Salut für eine Komponistin
SOLITÄR / SALZBURGER HOFMUSIK
05/03/15 Mozart war ein Stammgast ihrer Musiksalons und spielte mit ihr wahrscheinlich vierhändig. Marianna Martines, zu Lebzeiten hoch geehrte Wiener Komponistin mit spanischen Wurzeln, ist in den Schatten der Musikgeschichte geraten, aus dem man sie wieder herausholen sollte. Ein Abend im Solitär bewies es.
Von Gottfried Franz Kasparek
Als geadelte Tochter eines wohlhabenden Zeremonienmeisters des päpstlichen Nuntius hatte es eine Frau natürlich leichter, Musik ohne finanziellen Druck zu pflegen. Joseph Haydn war einer ihrer Lehrer. Sogar in der Akademie von Bologna wurden ihre Werke geschätzt. Dort haben Wolfgang Brunner und sein Team auch die Partitur der auf dem 42. Psalm beruhenden Kantate „Come le Limpide“ (So wie das Reh) gefunden. Der Tipp kam von Heidelore Schauer, Virtuosin des Hackbretts in der alten Form als Salterio. Denn die Komponistin hat für ihren Librettisten, der offenbar auch Salterio spielte, zwei Soli geschrieben. Gertraud Steinkogler-Wurzinger war mit ihrem wichtigen und rührigen Gender-Referat an der Uni Mozarteum da gleich dabei, versucht sie doch seit Jahren, Marianna Martines ins Licht zu rücken. Forschungsförderung, Salzburger Hofmusik und Institut für Alte Musik veranstalteten mit.
Ist die Musik der Martines Alte Musik? Der Abend bot ein ambivalentes Bild. Zunächst erklang eine undatierte „Sturm und Drang“-Ouvertüre, irgendwo zwischen jungem Haydn und Gluck zu verorten, trotz Cembalo eindeutig frühe Klassik, mit einem gesanglichen, melodisch inspirierten Mittelteil und pointierten, rasanten Ecksätzen. Dann folgten drei Arien aus dem Jahr 1767, da war die Komponistin 23 Jahre alt und offenbar noch zutiefst barocker Formenwelt und virtuos gurgelnder Kastratenkunst verpflichtet. Mezzosopranistin Eva Maria Schoßleitner, Tenor Virgil Hartinger und die dramatisch zupackende Sopranistin Aleksandra Zamojska machten im Verein mit Brunners Hofmusik das Beste aus dieser doch sehr eklektischen Musik.

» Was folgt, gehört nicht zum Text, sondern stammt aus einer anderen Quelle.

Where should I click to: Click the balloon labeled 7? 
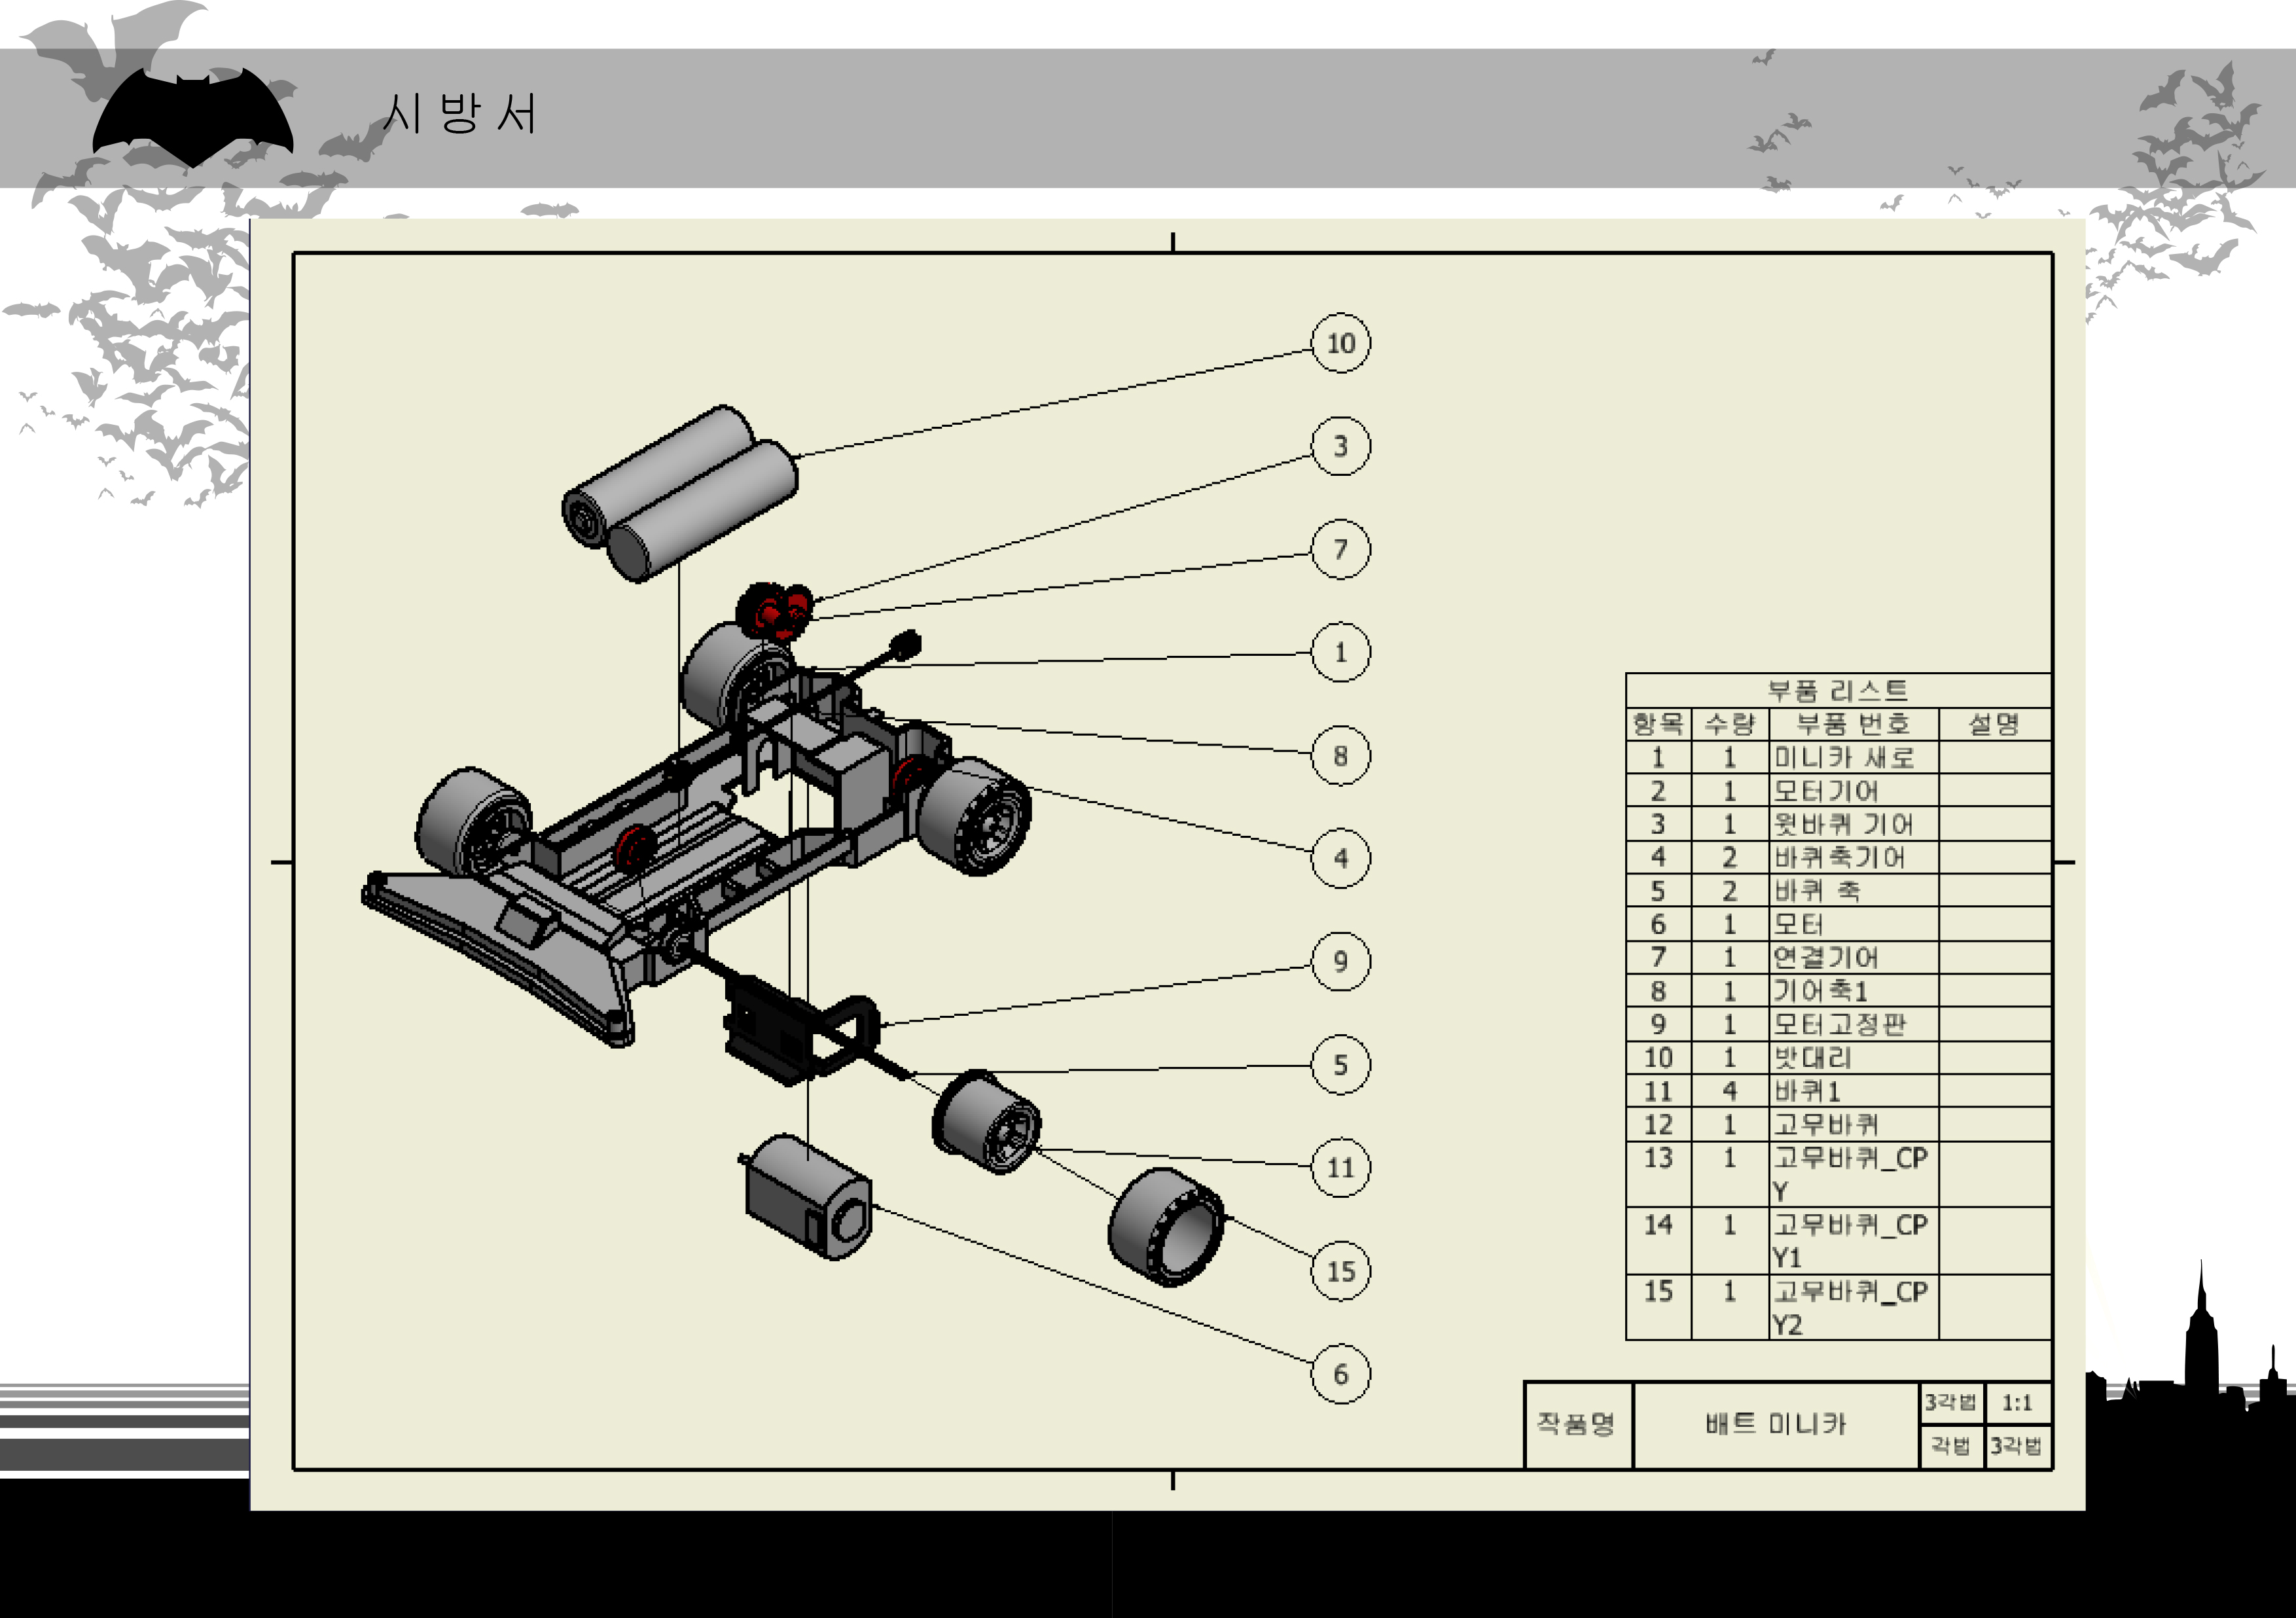pyautogui.click(x=1340, y=549)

Im langen Finale aber, bei der von Sehnsucht nach Gott und Frieden kündenden Kantate, die man unter dem Luther-Titel „Wie der Hirsch schreit“ in Mendelssohns deutscher Vertonung kennt, wurde die Eigenart der Marianna Martines klar. Denn hier, in einer ausgeschmückten italienischen Textvariante, geht es nicht um oberflächliche Brillanz, sondern um schlichte Gläubigkeit, die harmonisch kunstvoll und auf der Höhe der Zeit, klassisch im Tonfall, mit beseeltem Ausdruck und ernster Schönheit zum Klingen kommt. Der kleine exquisite Chor, aus dem immer wieder die Solostimmen heraustraten, besonders die schwer unterschätzte Aleksandra Zamojska mit ihrer emphatischen Gestaltungskunst und Virgil Hartinger mit feiner Tenorlyrik, die relativ groß besetzte, absolut stilsichere Hofmusik mit Wolfgang Brunner als kundigem und inspirierendem Leiter an der Orgel brachten das eindrucksvolle Werk zu nachhallender Wirkung. Auf eine CD ist zu hoffen!
In der Mozart- und Haydn-Zeit gäbe es noch viel zu entdecken, übrigens auch unter Männern. Wann hört man hierzulande schon Stücke von Jan Baptist Vanhal, Thomas Linley oder Joseph Martin Kraus? Dazu Musik der Martines, der Maria Theresia von Paradis, der Margarethe Danzi – da ließen sich schöne „gegenderte“ Programme genug machen!